Table 4 Mechanical properties of cast/sprayed geopolymer concrete at different age

The compressive strength of ambient cured geopolymer concrete was 85% of the reference specimens cured in the controlled environment. However, the development of compressive strength of ambient cured specimens was comparable to OPC concrete, with 67, 75 and 85% of their 28-day strength achieved at the age of 3, 7 and 14 days, respectively.

The reduction of compressive strength in sprayed geopolymer concrete compared to cast concrete is comparable to sprayed OPC concrete [5]. It is noted that the compressive strength of some sets of sprayed fibre-reinforced geopolymer concrete is higher than the counterpart of cast fibre-reinforced geopolymer concrete which indicated that the specimens compacted by spraying were better than specimens prepared with the vibration table. This may be caused by the delay of cast fibre-reinforced geopolymer concrete specimen, and setting had started in some specimens before the moulding finished.

Table 3 also shows that toughness evaluated as absorbed energy increases with specimen age. The increase can be attributed to a higher peak load as well as a higher post-crack load bearing capacity. The latter is caused by increased bonding between geopolymer matrix and polypropylene fibres.

The toughness of sprayed geopolymer concrete compared to the toughness of cast geopolymer concrete is about 12% lower. However, the reduction of mechanical properties is comparable to OPC concrete [5]. This indicates that the compaction achieved by kinetic energy from spraying geopolymer concrete at a high velocity can be sufficient. In addition, the advantage of spraying may compensate for the reduction of mechanical properties.

The modulus of elasticity measured at 28 days on the cast and cored cylinders with and without fibres was found to be 34 ± 3 GPa. The measured difference between the groups of specimens was less than experimental error. The flexural tensile strength measured on cast specimens without fibres was found to be 3.7 and 4.8 ± 0.3 MPa at the age of 7 and 28 days respectively.

4 Conclusion

This research investigates the strength development and the toughness of polypropylene fibre-reinforced geopolymer cast and sprayed concrete. Based on the discussion, it is concluded that there is a potential to extend the use of ambient cured geopolymer concrete to sprayed concrete application in underground construction.

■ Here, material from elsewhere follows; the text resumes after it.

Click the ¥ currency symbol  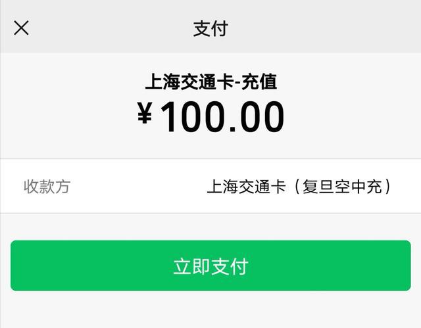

Even though geopolymer concrete cured in ambient condition cannot gain the strength as high as those cured in favourable environments, the ultimate strength is not significantly reduced. The results also show that the current concrete spraying technique can provide sufficient compaction to sprayed geopolymer concrete. Although some reduction of strength occurs in sprayed geopolymer concrete specimens, compared to cast specimens with vibration, the differences are comparable to OPC concrete. Considering that the benefits of using sprayed concrete outweigh the reduction of mechanical properties, the application of sprayed geopolymer concrete is promising.

The results of toughness of polypropylene fibre-reinforced sprayed geopolymer concrete indicate satisfactory post-crack behaviour in underground construction. This is due to the bonding between geopolymer matrix and polypropylene fibres and the resultant post-crack loading bearing capacity.

The experimental results obtained from the RDP test need to be further evaluated with numerical models. The modulus of elasticity as well as tensile and compressive strength will be used as input information for numerical modelling.

However, as currently there is no accelerator developed for sprayed geopolymer concrete, spraying geopolymer concrete to overhead area is still not practical. Furthermore, due to the alkalinity of some types of chemical activator, there is possibly an issue with geopolymer being sprayed in a confined space. Despite the limitation mentioned above, excellent chemical resistance makes geopolymer concrete suitable for environments where septic waste (sewer) runs.